━━━ Text provided ━━━

It is anomalous that that the Welsh government is the only elected body in the UK at any level that does not have the ability to borrow. This needs to be addressed, and is especially important given the 41% real term cuts on capital spending that the Coalition government at Westminster is inflicting on the Welsh government in Cardiff Bay.
The Barnett Formula has served Wales well for many years, but is now under-funded to the tune of £300m because the formula is population-based rather than needs-based. This need to be addressed urgently and intergovernmental talks are ongoing.
Coalition Ministers seem far more interested on constitutional matters than on addressing the real issues facing families in Wales, with the high cost of living, the economy in recession, and high unemployment. Jobs and growth are top priorities for Wales, with latest unemployment figures now standing at 9%; and an increase of 2,000 more people without jobs means more heartache for Welsh families.
The Secretary of State for Wales commenting on the increased unemployment said that she was “Disappointed but not surprised” and urged firms to seize the opportunies offered by rail electrification for Wales. Whilst these announcements are welcomed, it will take time for jobs to materialise. In the meantime, what seems to concern Ms Gillan more is the consultation on the electoral arrangements for the Welsh Assembly and the Commission on Devolution for Wales.
Neither of these will provide much needed work for Welsh people.

━━━ Stored data ━━━

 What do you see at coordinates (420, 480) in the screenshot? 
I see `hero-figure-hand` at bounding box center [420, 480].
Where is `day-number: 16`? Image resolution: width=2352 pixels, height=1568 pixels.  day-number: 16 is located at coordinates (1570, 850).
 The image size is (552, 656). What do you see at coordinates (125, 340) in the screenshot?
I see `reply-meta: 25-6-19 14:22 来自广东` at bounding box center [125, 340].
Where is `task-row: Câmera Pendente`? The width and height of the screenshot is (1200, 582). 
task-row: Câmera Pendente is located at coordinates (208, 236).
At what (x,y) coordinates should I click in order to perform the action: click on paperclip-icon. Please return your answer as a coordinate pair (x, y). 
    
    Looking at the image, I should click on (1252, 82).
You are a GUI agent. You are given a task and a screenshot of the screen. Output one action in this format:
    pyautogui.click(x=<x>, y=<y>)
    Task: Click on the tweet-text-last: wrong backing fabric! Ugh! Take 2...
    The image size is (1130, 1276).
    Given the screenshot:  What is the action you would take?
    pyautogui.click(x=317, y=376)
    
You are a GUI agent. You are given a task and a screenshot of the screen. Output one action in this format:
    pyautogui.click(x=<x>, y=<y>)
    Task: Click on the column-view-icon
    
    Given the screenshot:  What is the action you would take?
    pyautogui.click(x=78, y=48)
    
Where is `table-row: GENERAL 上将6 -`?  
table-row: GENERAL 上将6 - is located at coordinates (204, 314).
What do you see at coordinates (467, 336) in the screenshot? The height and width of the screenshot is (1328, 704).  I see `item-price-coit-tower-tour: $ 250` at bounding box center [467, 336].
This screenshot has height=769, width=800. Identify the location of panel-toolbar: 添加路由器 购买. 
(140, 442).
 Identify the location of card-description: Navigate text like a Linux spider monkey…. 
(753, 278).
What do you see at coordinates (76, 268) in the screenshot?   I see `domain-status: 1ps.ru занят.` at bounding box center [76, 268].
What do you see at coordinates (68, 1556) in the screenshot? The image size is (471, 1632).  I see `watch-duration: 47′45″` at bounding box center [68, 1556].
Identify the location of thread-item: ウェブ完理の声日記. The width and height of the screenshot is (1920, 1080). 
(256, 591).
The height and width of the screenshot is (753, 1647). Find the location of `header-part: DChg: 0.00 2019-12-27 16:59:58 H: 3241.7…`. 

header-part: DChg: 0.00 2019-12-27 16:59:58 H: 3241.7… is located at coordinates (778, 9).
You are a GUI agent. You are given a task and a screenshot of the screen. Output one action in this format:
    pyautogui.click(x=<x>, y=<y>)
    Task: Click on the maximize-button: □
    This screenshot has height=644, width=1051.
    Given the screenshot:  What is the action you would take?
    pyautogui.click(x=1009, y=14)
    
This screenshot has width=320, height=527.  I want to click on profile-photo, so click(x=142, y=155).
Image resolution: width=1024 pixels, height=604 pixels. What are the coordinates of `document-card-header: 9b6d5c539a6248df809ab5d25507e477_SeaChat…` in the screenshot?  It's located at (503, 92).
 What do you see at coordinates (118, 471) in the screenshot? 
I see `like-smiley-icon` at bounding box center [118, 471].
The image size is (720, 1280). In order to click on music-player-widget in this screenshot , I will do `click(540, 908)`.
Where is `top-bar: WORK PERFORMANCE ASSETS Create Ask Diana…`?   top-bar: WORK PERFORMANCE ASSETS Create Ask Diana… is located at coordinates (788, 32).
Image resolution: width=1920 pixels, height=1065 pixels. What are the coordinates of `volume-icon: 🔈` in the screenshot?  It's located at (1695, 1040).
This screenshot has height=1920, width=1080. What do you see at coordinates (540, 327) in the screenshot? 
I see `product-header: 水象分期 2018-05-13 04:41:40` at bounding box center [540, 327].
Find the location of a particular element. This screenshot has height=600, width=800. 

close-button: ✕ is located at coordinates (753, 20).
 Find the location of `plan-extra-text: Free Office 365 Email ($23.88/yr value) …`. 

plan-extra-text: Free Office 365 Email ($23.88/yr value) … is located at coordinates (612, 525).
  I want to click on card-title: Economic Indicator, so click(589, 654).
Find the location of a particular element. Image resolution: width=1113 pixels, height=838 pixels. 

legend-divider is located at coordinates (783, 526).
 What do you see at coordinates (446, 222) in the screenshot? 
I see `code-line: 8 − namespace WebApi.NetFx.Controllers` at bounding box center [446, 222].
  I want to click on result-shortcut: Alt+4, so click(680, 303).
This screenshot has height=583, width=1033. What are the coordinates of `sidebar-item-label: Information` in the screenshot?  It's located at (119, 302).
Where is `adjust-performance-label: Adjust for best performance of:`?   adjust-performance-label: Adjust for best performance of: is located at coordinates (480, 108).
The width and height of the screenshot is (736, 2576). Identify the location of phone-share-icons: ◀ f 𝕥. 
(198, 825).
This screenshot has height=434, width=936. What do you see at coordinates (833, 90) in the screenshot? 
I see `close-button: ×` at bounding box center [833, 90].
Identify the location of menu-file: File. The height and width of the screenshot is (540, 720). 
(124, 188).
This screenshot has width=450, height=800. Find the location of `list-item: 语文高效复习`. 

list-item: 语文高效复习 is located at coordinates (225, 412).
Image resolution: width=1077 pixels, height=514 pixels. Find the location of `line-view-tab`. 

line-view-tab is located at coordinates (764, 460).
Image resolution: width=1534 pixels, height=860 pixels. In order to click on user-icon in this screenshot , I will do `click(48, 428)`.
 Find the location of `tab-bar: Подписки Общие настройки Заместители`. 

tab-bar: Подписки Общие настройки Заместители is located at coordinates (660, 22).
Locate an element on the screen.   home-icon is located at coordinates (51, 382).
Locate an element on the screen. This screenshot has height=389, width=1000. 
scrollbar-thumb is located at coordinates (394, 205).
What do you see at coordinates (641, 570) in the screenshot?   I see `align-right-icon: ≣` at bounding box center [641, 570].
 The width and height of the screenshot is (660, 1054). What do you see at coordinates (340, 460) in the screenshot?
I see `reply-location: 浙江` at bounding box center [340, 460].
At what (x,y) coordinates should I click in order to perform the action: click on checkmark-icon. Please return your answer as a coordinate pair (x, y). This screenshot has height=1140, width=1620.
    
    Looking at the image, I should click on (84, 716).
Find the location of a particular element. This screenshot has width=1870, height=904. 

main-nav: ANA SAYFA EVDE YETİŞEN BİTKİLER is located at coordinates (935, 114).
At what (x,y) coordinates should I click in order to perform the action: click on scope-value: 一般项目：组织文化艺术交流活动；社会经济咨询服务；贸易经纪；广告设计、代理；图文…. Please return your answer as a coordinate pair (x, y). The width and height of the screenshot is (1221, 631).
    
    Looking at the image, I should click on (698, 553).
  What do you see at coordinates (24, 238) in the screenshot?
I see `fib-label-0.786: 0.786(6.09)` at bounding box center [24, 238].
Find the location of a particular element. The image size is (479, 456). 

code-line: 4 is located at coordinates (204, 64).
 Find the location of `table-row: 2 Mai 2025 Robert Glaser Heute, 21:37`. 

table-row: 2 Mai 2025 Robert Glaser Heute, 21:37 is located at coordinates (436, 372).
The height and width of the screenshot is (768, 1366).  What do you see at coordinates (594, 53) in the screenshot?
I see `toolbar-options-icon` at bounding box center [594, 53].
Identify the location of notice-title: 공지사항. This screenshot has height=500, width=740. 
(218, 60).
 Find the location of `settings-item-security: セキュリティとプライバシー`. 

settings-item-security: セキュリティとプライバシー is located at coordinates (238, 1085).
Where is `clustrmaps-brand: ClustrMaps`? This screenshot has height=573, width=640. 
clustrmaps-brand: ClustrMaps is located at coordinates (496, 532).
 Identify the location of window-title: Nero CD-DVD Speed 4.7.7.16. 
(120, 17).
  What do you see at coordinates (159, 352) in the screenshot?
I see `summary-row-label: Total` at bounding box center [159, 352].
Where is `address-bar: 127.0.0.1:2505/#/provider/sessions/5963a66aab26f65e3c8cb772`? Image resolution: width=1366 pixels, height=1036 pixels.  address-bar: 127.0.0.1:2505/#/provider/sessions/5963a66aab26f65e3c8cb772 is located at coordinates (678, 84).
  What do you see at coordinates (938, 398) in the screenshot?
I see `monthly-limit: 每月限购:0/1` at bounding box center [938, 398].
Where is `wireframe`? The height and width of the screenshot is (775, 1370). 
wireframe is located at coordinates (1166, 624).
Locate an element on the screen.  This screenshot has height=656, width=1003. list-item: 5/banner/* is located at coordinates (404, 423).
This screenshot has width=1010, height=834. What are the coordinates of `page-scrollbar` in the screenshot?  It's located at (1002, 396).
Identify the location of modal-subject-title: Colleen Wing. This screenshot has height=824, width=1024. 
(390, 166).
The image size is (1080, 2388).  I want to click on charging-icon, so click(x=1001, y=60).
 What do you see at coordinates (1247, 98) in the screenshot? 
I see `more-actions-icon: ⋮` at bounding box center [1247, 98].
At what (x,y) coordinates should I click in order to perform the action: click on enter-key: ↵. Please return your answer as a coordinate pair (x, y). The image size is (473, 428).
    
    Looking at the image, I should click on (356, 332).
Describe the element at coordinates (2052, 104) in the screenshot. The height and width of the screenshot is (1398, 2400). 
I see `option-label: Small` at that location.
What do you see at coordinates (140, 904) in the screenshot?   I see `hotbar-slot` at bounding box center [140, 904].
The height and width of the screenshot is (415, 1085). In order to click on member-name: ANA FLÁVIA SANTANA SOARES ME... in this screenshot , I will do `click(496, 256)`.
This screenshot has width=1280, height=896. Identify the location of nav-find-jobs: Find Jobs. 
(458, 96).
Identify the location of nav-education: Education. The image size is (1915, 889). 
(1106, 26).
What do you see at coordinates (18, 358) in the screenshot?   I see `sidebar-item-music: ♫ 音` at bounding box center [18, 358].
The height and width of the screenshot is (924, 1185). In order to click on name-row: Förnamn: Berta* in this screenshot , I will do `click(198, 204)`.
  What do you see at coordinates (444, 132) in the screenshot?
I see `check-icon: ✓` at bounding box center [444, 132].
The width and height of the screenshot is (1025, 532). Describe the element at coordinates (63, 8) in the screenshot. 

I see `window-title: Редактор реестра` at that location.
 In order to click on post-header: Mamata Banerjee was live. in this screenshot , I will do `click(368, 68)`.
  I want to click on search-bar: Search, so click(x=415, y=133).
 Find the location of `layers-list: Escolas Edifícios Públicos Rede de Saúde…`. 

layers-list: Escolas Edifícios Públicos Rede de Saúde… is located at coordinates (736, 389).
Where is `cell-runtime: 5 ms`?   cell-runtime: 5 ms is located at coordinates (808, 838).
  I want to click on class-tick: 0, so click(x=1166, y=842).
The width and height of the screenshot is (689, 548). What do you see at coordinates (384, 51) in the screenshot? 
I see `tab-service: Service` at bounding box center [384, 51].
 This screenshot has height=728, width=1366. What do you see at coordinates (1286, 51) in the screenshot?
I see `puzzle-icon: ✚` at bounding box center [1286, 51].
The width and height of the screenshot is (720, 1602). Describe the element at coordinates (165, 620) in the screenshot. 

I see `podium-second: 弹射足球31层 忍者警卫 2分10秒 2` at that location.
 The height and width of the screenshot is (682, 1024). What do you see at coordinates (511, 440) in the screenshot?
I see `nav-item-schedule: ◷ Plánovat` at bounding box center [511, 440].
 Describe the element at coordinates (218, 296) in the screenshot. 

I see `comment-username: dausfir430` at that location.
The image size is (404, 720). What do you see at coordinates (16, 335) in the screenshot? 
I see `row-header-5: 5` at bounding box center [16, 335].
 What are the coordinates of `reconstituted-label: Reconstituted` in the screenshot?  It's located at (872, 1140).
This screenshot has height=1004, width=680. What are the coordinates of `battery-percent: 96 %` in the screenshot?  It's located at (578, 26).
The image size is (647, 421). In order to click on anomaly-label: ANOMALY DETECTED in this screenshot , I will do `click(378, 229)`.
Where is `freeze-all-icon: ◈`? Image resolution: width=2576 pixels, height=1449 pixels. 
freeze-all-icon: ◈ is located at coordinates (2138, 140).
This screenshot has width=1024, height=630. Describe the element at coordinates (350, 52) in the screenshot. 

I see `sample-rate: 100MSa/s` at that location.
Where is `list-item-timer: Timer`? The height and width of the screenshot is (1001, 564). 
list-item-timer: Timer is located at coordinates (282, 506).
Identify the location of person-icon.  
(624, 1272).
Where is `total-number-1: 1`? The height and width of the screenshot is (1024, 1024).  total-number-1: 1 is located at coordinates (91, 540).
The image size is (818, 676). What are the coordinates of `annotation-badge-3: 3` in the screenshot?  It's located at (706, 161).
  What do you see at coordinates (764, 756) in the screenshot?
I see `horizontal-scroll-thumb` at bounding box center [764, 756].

━━━

**Complete the following:**
• 1. Translate this sentence from the Welsh funding text into Spanish: "The Barnett Formula has served Wales well for many years, but is now under-funded to the tune of £300m because the formula is population-based rather than needs-based."
• 2. According to the Welsh funding text, what are the latest unemployment figures for Wales?

**Responses by item number:**
• 1. La Fórmula Barnett ha servido bien a Gales durante muchos años, pero ahora está infrafinanciada en 300 millones de libras porque la fórmula se basa en la población y no en las necesidades.

• 2. 9%